##### Data provided
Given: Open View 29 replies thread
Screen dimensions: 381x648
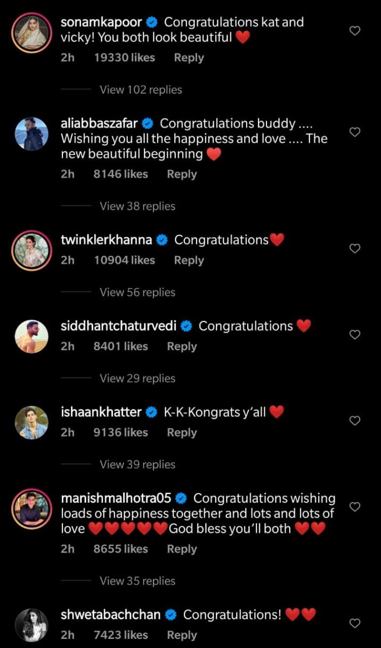Looking at the screenshot, I should pyautogui.click(x=137, y=379).
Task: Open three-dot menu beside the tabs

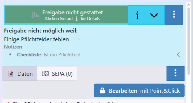Action: (x=175, y=73)
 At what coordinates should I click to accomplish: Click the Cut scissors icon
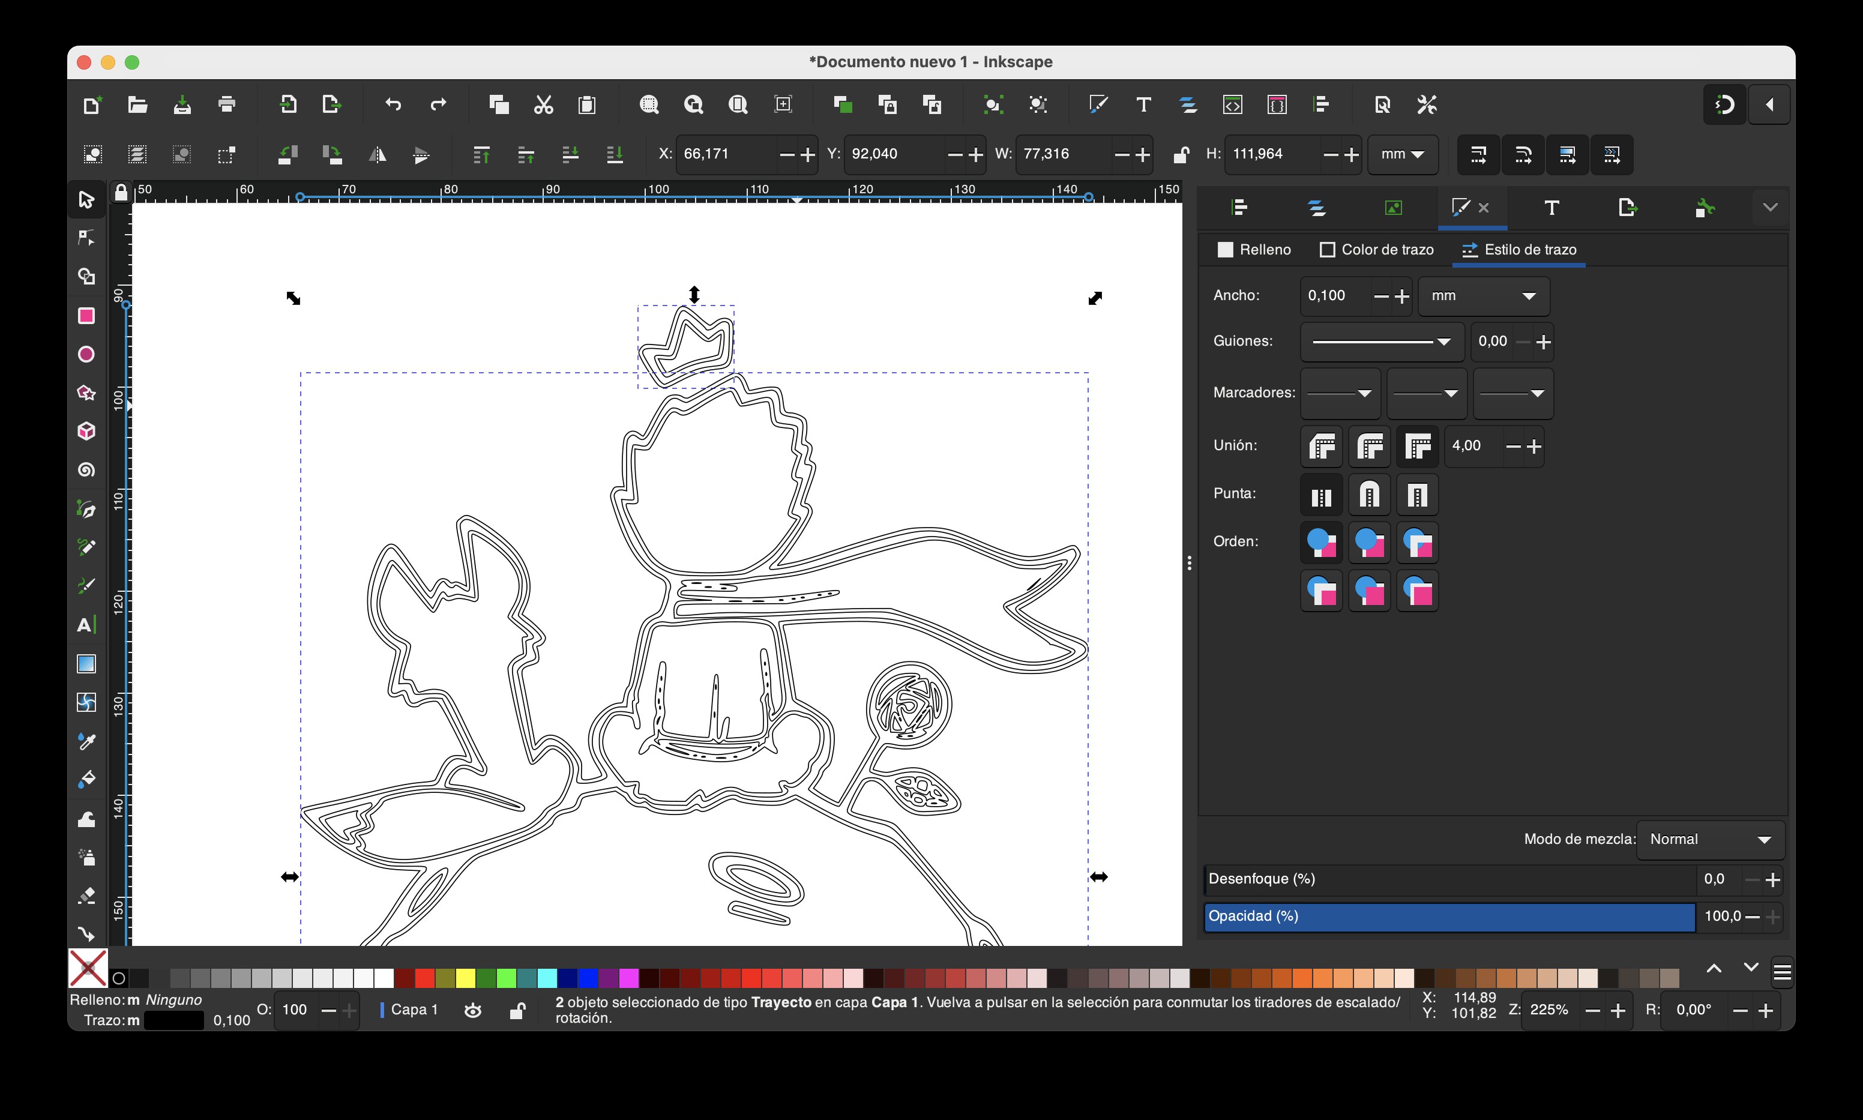pyautogui.click(x=543, y=105)
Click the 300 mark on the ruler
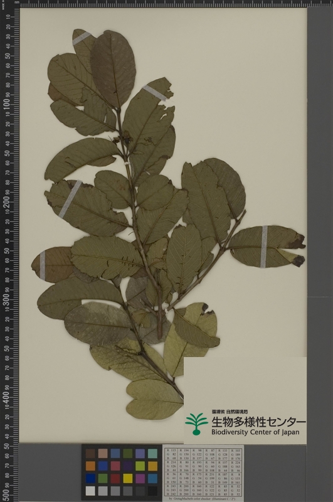The width and height of the screenshot is (333, 502). click(6, 299)
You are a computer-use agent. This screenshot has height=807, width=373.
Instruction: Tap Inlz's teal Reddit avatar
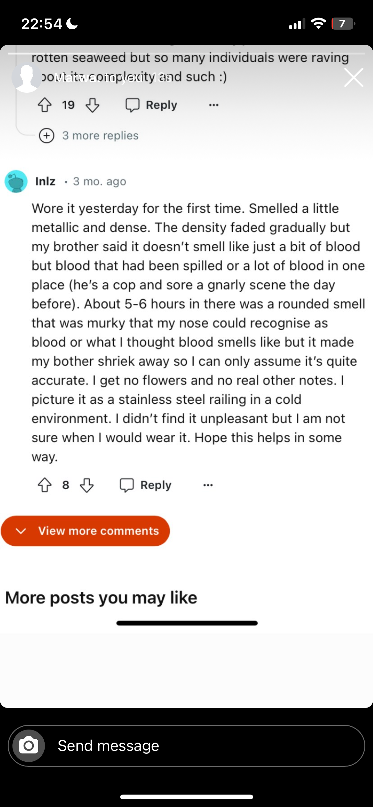pyautogui.click(x=16, y=181)
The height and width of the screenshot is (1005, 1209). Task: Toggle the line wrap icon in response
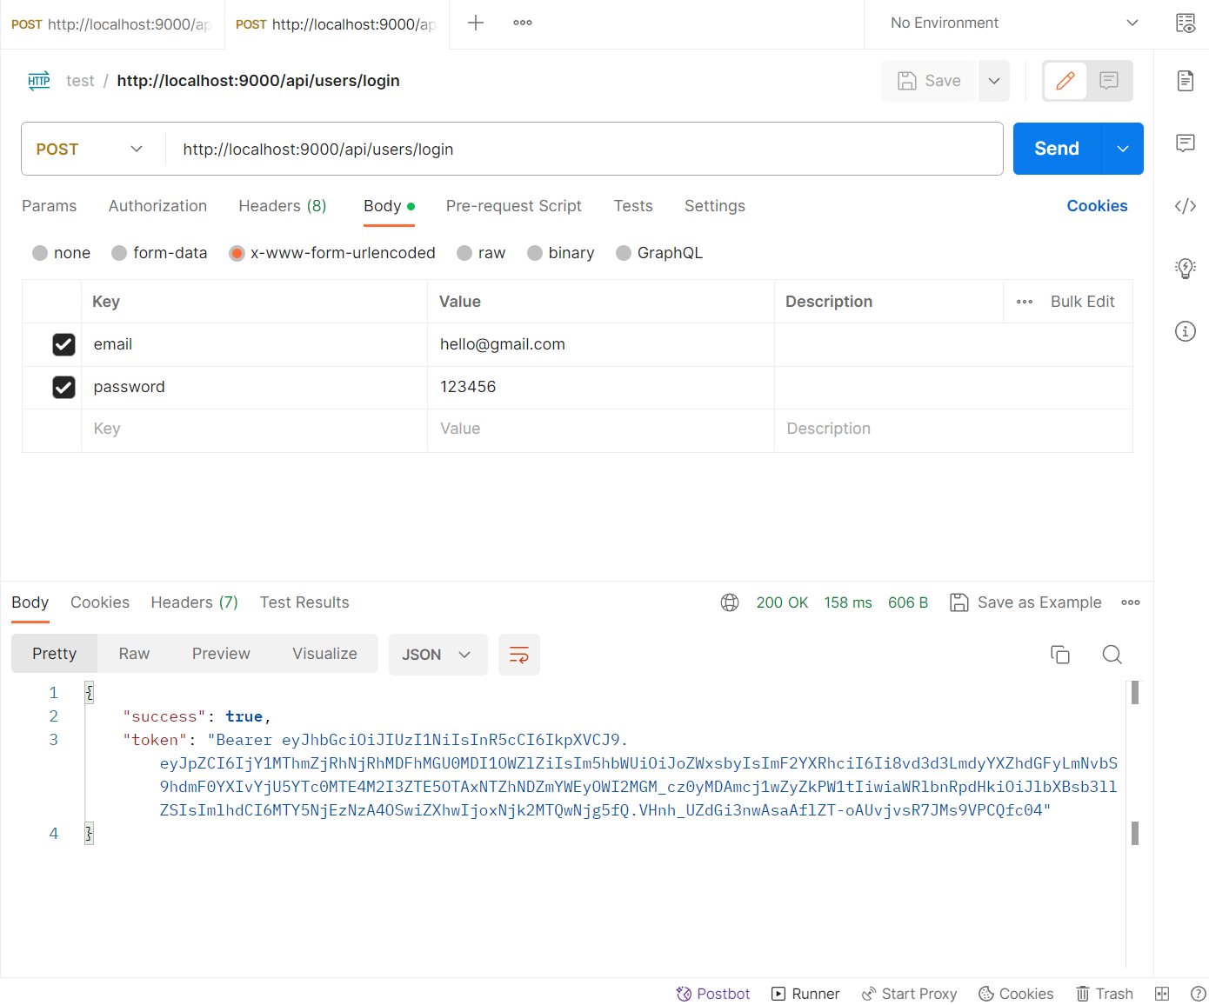[x=518, y=655]
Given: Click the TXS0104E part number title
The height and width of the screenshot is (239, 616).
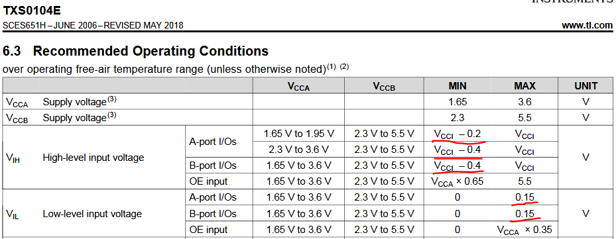Looking at the screenshot, I should pyautogui.click(x=32, y=11).
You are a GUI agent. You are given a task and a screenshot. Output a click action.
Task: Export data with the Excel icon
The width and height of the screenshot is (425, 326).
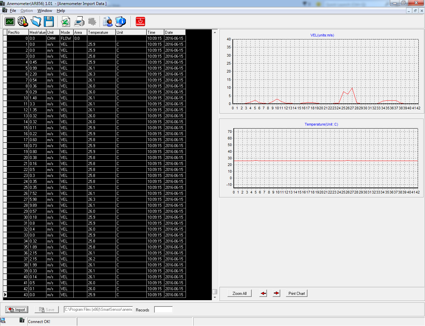pyautogui.click(x=65, y=22)
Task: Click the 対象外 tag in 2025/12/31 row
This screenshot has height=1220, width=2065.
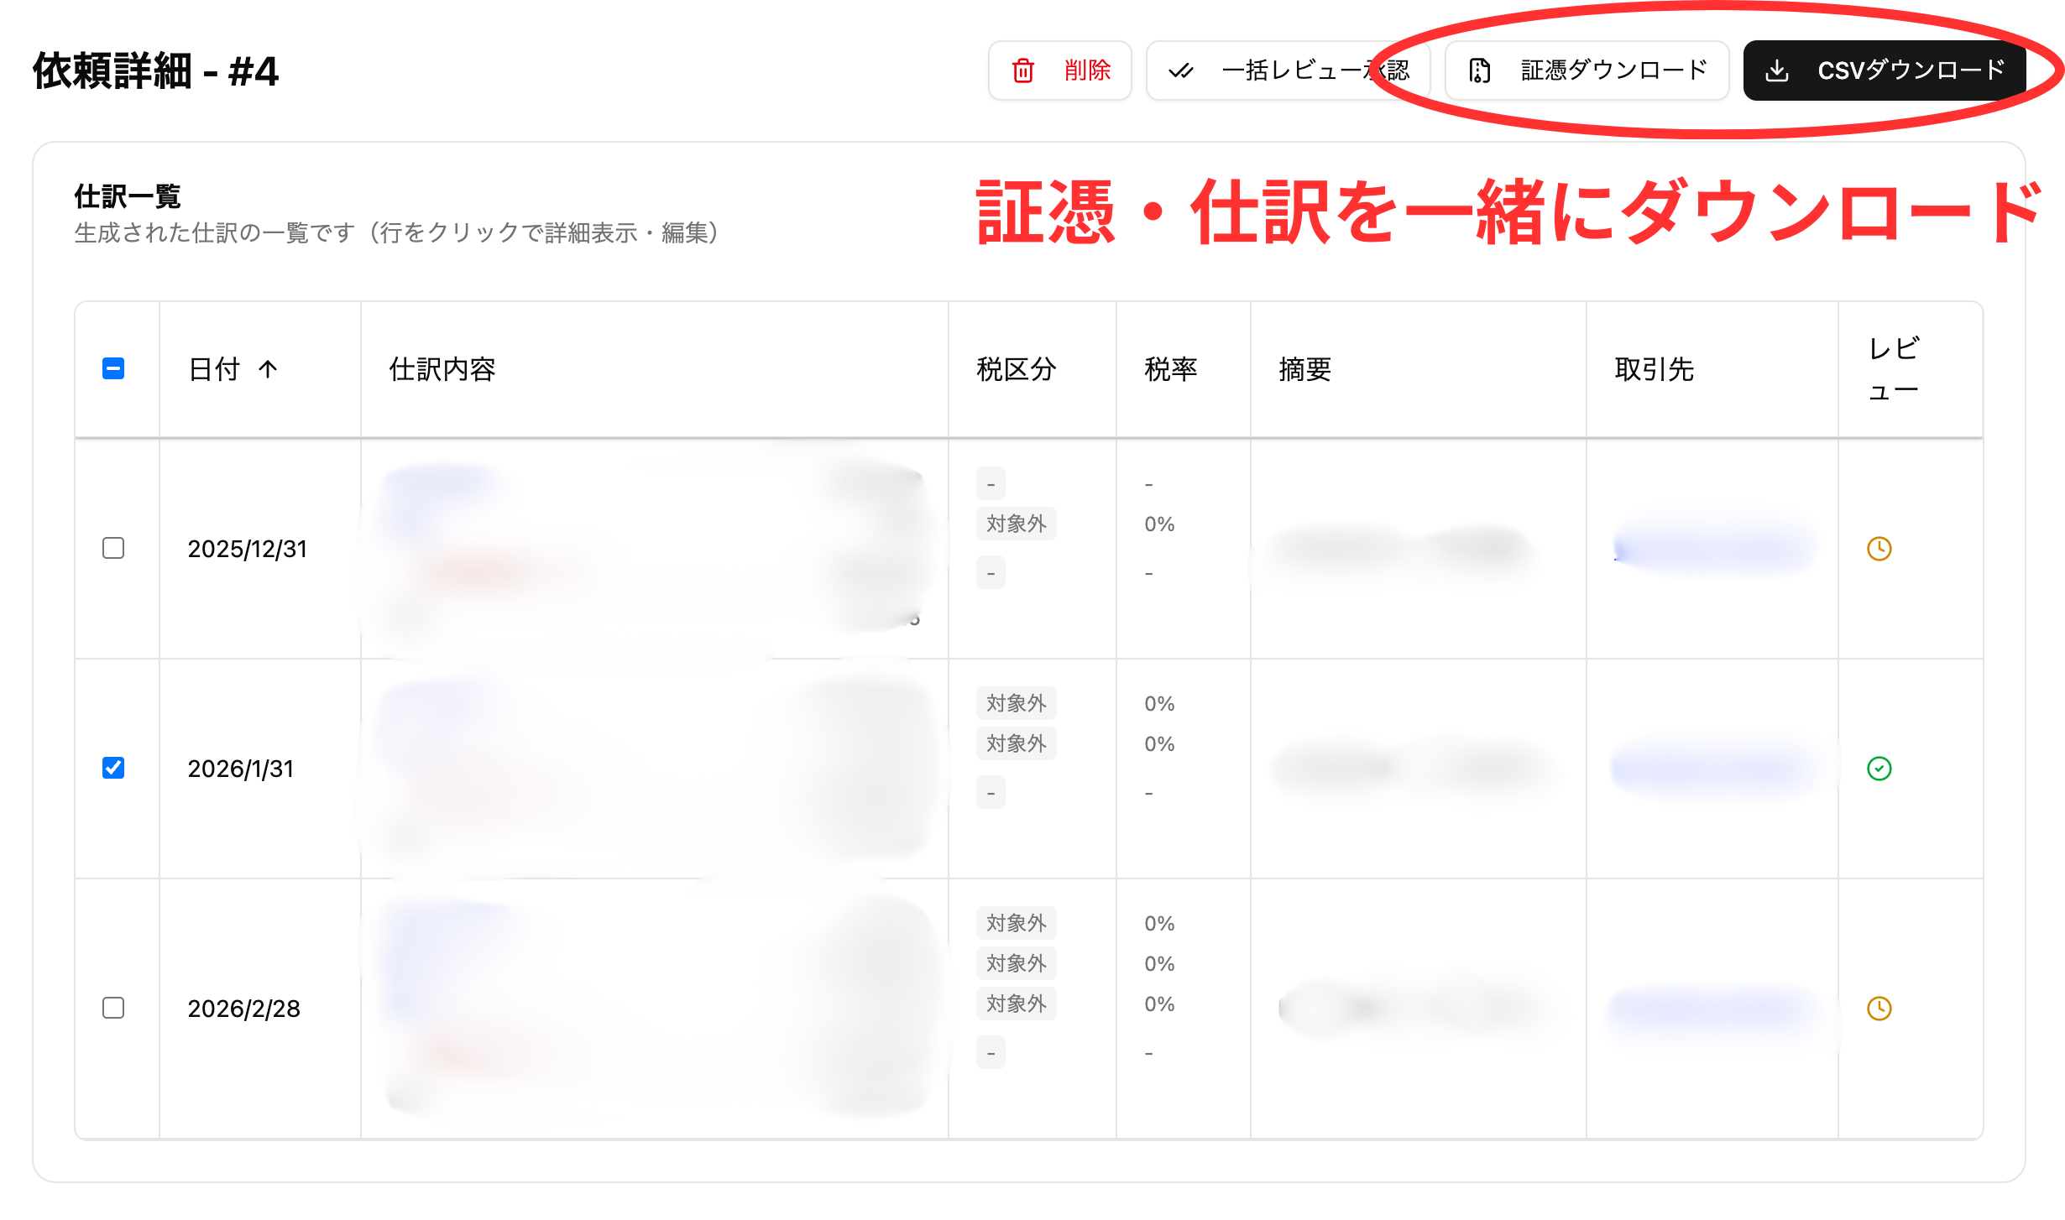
##########
__Exercise task__:
Please rewrite all the records above with "Instruction" replaced by "Goal" and everything else unchanged, leaving out the pictures.

__Full solution__:
Given: Open View 29 replies thread
Screen dimensions: 381x648
Looking at the screenshot, I should pyautogui.click(x=137, y=379).
Task: Open three-dot menu beside the tabs

Action: (x=175, y=73)
 At what coordinates should I click to accomplish: Click the Cut scissors icon
pyautogui.click(x=543, y=105)
Click the 300 mark on the ruler
The width and height of the screenshot is (333, 502). click(6, 299)
You are a computer-use agent. This screenshot has height=807, width=373.
Goal: Tap Inlz's teal Reddit avatar
pyautogui.click(x=16, y=181)
The height and width of the screenshot is (1005, 1209). Task: Toggle the line wrap icon in response
[x=518, y=655]
Given: Click the TXS0104E part number title
The height and width of the screenshot is (239, 616).
Looking at the screenshot, I should pyautogui.click(x=32, y=11).
You are a GUI agent. You are given a task and a screenshot. Output a click action.
Task: Export data with the Excel icon
The width and height of the screenshot is (425, 326).
pyautogui.click(x=65, y=22)
Task: Click the 対象外 tag in 2025/12/31 row
This screenshot has height=1220, width=2065.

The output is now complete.